What We Did in Atlanta This Winter
From the Mathematical Association of America (MAA) winter meetings in Atlanta—There was a wonderful minicourse on the legendary Swiss German mathematician Leonhard Euler, presented by William W. Dunham of Muhlenberg College and C. Edward Sandifer of Western Connecticut State University. Euler’s 300th birthday will be commemorated in the summer of 2007 with a reality tour of Berlin and St. Petersburg, where Euler did most of his work. Some of our favorite nuggets we didn’t know before:
(1) The sum of the squares of the sides of a quadrilateral are equal to the sum of the squares of the diagonals plus the square of the segment connecting the midpoints of the diagonals (which shrinks to zero in the case of a parallelogram).
(2) Pi = 20arctan(1/7) + 8arctan(3/79)
(3) 1/3 + 1/7 + 1/8 + 1/15 + 1/24 + 1/26 + . . . = 1
(4) Euler discovered the largest perfect number, 2^30 (2^31 -1), a record which stood over 100 years
(5) Venus passes in front of sun twice every 120 years, with those two alignments separated by eight years. This discovery led to an international cooperative movement to calculate the distance to the sun.

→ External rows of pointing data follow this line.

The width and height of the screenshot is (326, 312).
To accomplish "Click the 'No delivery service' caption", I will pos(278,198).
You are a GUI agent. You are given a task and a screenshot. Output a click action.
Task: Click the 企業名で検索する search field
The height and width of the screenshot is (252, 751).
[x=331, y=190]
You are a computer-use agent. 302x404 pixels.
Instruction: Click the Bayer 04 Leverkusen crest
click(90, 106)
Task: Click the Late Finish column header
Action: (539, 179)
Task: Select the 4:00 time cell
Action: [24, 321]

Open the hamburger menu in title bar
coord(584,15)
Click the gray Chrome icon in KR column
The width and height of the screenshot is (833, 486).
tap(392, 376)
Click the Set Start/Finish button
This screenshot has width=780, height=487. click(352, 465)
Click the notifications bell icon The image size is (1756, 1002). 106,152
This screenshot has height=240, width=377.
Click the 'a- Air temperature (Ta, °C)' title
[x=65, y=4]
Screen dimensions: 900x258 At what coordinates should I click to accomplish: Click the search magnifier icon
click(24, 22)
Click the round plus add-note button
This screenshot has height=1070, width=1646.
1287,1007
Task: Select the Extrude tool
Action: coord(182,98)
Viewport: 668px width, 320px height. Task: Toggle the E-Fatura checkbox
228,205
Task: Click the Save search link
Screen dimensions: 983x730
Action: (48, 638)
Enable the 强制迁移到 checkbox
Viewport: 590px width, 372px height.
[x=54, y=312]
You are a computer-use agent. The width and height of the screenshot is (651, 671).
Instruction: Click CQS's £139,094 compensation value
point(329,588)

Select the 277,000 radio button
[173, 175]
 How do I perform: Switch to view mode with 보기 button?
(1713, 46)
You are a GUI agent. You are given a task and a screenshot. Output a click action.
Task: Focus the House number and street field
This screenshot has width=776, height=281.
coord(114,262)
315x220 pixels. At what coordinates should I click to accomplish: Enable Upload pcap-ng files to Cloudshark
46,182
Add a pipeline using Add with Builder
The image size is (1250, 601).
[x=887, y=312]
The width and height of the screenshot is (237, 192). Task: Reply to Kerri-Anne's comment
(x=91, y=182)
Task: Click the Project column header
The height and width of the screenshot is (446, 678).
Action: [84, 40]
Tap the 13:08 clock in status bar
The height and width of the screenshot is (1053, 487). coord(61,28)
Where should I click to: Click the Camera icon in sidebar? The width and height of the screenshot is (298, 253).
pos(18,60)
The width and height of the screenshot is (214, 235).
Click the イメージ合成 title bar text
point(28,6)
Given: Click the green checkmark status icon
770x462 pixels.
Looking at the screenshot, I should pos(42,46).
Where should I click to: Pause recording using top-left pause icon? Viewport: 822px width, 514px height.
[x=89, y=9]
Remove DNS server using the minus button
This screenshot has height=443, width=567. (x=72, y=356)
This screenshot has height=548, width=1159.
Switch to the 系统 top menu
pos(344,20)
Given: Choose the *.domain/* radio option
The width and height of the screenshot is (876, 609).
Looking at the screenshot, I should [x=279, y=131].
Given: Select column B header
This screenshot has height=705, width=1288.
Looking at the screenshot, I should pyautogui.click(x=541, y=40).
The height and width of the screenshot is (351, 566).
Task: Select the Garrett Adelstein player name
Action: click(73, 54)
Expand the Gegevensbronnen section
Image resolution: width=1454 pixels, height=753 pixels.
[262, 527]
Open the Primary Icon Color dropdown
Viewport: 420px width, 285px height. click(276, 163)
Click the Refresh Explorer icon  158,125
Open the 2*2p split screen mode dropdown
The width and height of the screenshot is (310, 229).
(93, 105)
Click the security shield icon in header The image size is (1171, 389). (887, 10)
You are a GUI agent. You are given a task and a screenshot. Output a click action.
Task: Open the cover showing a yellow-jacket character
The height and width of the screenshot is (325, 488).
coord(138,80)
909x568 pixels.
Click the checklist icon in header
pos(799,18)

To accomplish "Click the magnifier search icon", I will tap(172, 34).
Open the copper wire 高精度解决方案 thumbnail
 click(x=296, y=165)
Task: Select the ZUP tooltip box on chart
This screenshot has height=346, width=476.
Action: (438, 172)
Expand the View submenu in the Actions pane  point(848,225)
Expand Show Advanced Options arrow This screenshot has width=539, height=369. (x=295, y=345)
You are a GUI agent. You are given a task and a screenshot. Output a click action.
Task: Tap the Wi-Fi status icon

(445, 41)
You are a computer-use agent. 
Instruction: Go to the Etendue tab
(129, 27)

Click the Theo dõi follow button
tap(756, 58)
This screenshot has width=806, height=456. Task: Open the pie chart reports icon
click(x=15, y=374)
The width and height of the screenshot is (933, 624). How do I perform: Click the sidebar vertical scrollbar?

(6) A proof that e^ix = cosx + isinx
Start with the integral of 1/sqr(1+z^2) dz = ln (z + sqr(1+z^2), replace z with iy and dz = idy; a couple of steps later, replace y with sinx, dy with cosxdx
. . . . A fabulous exhibit of original M.C. Escher woodcarvings went largely unnoticed by the visiting mathematicians in Atlanta, largely because gallery owner Skot Foreman (is he aware of the significance of his name???) did not know a potential gold mine of buyers was just minutes away. We picked up a videotape and a 2004 calendar!